● **Problem details**
Arrange all of the records below as a numbered list, with one entry per line and no blank lines.

● **Information shown**
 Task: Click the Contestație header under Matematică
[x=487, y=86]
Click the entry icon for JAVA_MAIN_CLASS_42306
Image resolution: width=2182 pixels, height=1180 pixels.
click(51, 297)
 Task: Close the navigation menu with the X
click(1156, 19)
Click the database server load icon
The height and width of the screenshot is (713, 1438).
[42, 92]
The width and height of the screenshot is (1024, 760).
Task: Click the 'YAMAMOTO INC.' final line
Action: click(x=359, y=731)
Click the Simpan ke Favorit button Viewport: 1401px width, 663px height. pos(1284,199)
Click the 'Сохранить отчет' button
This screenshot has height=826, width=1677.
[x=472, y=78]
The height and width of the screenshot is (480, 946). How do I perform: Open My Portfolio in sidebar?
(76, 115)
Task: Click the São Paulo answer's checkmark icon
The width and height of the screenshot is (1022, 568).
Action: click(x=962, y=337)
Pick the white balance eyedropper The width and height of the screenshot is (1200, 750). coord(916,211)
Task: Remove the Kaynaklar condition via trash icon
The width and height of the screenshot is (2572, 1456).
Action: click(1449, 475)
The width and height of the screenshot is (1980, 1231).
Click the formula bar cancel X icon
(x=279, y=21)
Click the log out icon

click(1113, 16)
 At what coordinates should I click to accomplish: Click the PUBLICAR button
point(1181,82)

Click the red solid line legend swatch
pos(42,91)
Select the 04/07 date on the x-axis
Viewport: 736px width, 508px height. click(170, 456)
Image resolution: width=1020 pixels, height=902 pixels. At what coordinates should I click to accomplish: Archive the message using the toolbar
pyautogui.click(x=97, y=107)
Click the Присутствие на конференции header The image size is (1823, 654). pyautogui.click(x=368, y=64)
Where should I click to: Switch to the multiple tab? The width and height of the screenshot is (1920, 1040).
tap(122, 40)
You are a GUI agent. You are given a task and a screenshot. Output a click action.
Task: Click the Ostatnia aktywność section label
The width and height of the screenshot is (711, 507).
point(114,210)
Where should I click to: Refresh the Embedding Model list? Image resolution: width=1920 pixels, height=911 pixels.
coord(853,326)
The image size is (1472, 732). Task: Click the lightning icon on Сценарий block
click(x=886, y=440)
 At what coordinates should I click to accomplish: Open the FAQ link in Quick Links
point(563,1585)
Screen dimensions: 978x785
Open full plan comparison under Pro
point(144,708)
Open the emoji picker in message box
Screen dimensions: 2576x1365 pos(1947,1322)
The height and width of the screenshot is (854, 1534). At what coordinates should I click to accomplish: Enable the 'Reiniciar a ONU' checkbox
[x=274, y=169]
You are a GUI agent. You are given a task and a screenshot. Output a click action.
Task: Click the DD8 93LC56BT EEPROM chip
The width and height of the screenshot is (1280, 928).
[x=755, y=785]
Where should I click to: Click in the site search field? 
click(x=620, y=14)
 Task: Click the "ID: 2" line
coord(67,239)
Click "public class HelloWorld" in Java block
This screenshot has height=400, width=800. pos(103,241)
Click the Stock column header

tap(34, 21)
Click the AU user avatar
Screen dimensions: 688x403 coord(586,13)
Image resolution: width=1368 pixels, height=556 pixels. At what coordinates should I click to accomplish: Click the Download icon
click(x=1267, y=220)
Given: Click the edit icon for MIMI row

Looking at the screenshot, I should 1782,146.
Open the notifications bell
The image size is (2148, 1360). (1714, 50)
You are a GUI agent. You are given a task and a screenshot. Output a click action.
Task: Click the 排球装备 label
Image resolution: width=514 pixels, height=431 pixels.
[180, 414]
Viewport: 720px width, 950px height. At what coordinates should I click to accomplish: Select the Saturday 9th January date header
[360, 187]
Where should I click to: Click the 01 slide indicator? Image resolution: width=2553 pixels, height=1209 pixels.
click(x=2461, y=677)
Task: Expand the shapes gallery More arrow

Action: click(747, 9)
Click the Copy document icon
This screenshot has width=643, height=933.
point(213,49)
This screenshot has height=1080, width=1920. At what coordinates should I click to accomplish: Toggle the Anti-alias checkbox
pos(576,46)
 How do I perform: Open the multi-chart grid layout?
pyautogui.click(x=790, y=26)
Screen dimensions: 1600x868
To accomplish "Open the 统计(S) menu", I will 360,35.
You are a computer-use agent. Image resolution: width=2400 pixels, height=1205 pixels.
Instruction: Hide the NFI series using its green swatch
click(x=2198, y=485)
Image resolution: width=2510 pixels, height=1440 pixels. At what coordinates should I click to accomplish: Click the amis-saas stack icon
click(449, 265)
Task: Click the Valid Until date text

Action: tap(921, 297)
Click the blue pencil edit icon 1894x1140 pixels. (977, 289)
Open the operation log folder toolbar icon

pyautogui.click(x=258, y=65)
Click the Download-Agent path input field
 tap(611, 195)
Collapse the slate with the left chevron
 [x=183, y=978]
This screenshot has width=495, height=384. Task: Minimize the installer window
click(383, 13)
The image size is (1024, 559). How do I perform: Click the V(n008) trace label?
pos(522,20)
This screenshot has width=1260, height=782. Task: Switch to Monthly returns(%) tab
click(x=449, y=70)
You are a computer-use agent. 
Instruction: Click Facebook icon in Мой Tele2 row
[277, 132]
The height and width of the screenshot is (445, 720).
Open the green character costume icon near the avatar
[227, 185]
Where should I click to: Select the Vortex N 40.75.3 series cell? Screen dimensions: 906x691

● **Right answer**
1.  Task: Click the Contestație header under Matematică
2. [x=487, y=86]
3. Click the entry icon for JAVA_MAIN_CLASS_42306
4. Image resolution: width=2182 pixels, height=1180 pixels.
5. click(51, 297)
6.  Task: Close the navigation menu with the X
7. click(1156, 19)
8. Click the database server load icon
9. The height and width of the screenshot is (713, 1438).
10. [42, 92]
11. The width and height of the screenshot is (1024, 760).
12. Task: Click the 'YAMAMOTO INC.' final line
13. Action: click(x=359, y=731)
14. Click the Simpan ke Favorit button Viewport: 1401px width, 663px height. pos(1284,199)
15. Click the 'Сохранить отчет' button
16. This screenshot has height=826, width=1677.
17. [x=472, y=78]
18. The height and width of the screenshot is (480, 946). How do I perform: Open My Portfolio in sidebar?
19. (76, 115)
20. Task: Click the São Paulo answer's checkmark icon
21. The width and height of the screenshot is (1022, 568).
22. Action: click(x=962, y=337)
23. Pick the white balance eyedropper The width and height of the screenshot is (1200, 750). coord(916,211)
24. Task: Remove the Kaynaklar condition via trash icon
25. The width and height of the screenshot is (2572, 1456).
26. Action: click(1449, 475)
27. The width and height of the screenshot is (1980, 1231).
28. Click the formula bar cancel X icon
29. (x=279, y=21)
30. Click the log out icon
31. click(1113, 16)
32.  At what coordinates should I click to accomplish: Click the PUBLICAR button
33. point(1181,82)
34. Click the red solid line legend swatch
35. pos(42,91)
36. Select the 04/07 date on the x-axis
37. Viewport: 736px width, 508px height. click(170, 456)
38. Image resolution: width=1020 pixels, height=902 pixels. At what coordinates should I click to accomplish: Archive the message using the toolbar
39. pyautogui.click(x=97, y=107)
40. Click the Присутствие на конференции header The image size is (1823, 654). pyautogui.click(x=368, y=64)
41. Where should I click to: Switch to the multiple tab? The width and height of the screenshot is (1920, 1040).
42. tap(122, 40)
43. You are a GUI agent. You are given a task and a screenshot. Output a click action.
44. Task: Click the Ostatnia aktywność section label
45. The width and height of the screenshot is (711, 507).
46. point(114,210)
47. Where should I click to: Refresh the Embedding Model list? Image resolution: width=1920 pixels, height=911 pixels.
48. coord(853,326)
49. The image size is (1472, 732). Task: Click the lightning icon on Сценарий block
50. click(x=886, y=440)
51.  At what coordinates should I click to accomplish: Open the FAQ link in Quick Links
52. point(563,1585)
53. Screen dimensions: 978x785
54. Open full plan comparison under Pro
55. point(144,708)
56. Open the emoji picker in message box
57. Screen dimensions: 2576x1365 pos(1947,1322)
58. The height and width of the screenshot is (854, 1534). At what coordinates should I click to accomplish: Enable the 'Reiniciar a ONU' checkbox
59. [x=274, y=169]
60. You are a GUI agent. You are given a task and a screenshot. Output a click action.
61. Task: Click the DD8 93LC56BT EEPROM chip
62. The width and height of the screenshot is (1280, 928).
63. [x=755, y=785]
64. Where should I click to: Click in the site search field? 
65. click(x=620, y=14)
66.  Task: Click the "ID: 2" line
67. coord(67,239)
68. Click "public class HelloWorld" in Java block
69. This screenshot has height=400, width=800. pos(103,241)
70. Click the Stock column header
71. tap(34, 21)
72. Click the AU user avatar
73. Screen dimensions: 688x403 coord(586,13)
74. Image resolution: width=1368 pixels, height=556 pixels. At what coordinates should I click to accomplish: Click the Download icon
75. click(x=1267, y=220)
76. Given: Click the edit icon for MIMI row
77. Looking at the screenshot, I should 1782,146.
78. Open the notifications bell
79. The image size is (2148, 1360). (1714, 50)
80. You are a GUI agent. You are given a task and a screenshot. Output a click action.
81. Task: Click the 排球装备 label
82. Image resolution: width=514 pixels, height=431 pixels.
83. [180, 414]
84. Viewport: 720px width, 950px height. At what coordinates should I click to accomplish: Select the Saturday 9th January date header
85. [360, 187]
86. Where should I click to: Click the 01 slide indicator? Image resolution: width=2553 pixels, height=1209 pixels.
87. click(x=2461, y=677)
88. Task: Expand the shapes gallery More arrow
89. Action: click(747, 9)
90. Click the Copy document icon
91. This screenshot has width=643, height=933.
92. point(213,49)
93. This screenshot has height=1080, width=1920. At what coordinates should I click to accomplish: Toggle the Anti-alias checkbox
94. pos(576,46)
95.  How do I perform: Open the multi-chart grid layout?
96. pyautogui.click(x=790, y=26)
97. Screen dimensions: 1600x868
98. To accomplish "Open the 统计(S) menu", I will 360,35.
99. You are a computer-use agent. Image resolution: width=2400 pixels, height=1205 pixels.
100. Instruction: Hide the NFI series using its green swatch
101. click(x=2198, y=485)
102. Image resolution: width=2510 pixels, height=1440 pixels. At what coordinates should I click to accomplish: Click the amis-saas stack icon
103. click(449, 265)
104. Task: Click the Valid Until date text
105. Action: tap(921, 297)
106. Click the blue pencil edit icon 1894x1140 pixels. (977, 289)
107. Open the operation log folder toolbar icon
108. pyautogui.click(x=258, y=65)
109. Click the Download-Agent path input field
110.  tap(611, 195)
111. Collapse the slate with the left chevron
112.  [x=183, y=978]
113. This screenshot has width=495, height=384. Task: Minimize the installer window
114. click(383, 13)
115. The image size is (1024, 559). How do I perform: Click the V(n008) trace label?
116. pos(522,20)
117. This screenshot has width=1260, height=782. Task: Switch to Monthly returns(%) tab
118. click(x=449, y=70)
119. You are a computer-use agent. 
120. Instruction: Click Facebook icon in Мой Tele2 row
121. [277, 132]
122. The height and width of the screenshot is (445, 720).
123. Open the green character costume icon near the avatar
124. [227, 185]
125. Where should I click to: Select the Vortex N 40.75.3 series cell? Screen dimensions: 906x691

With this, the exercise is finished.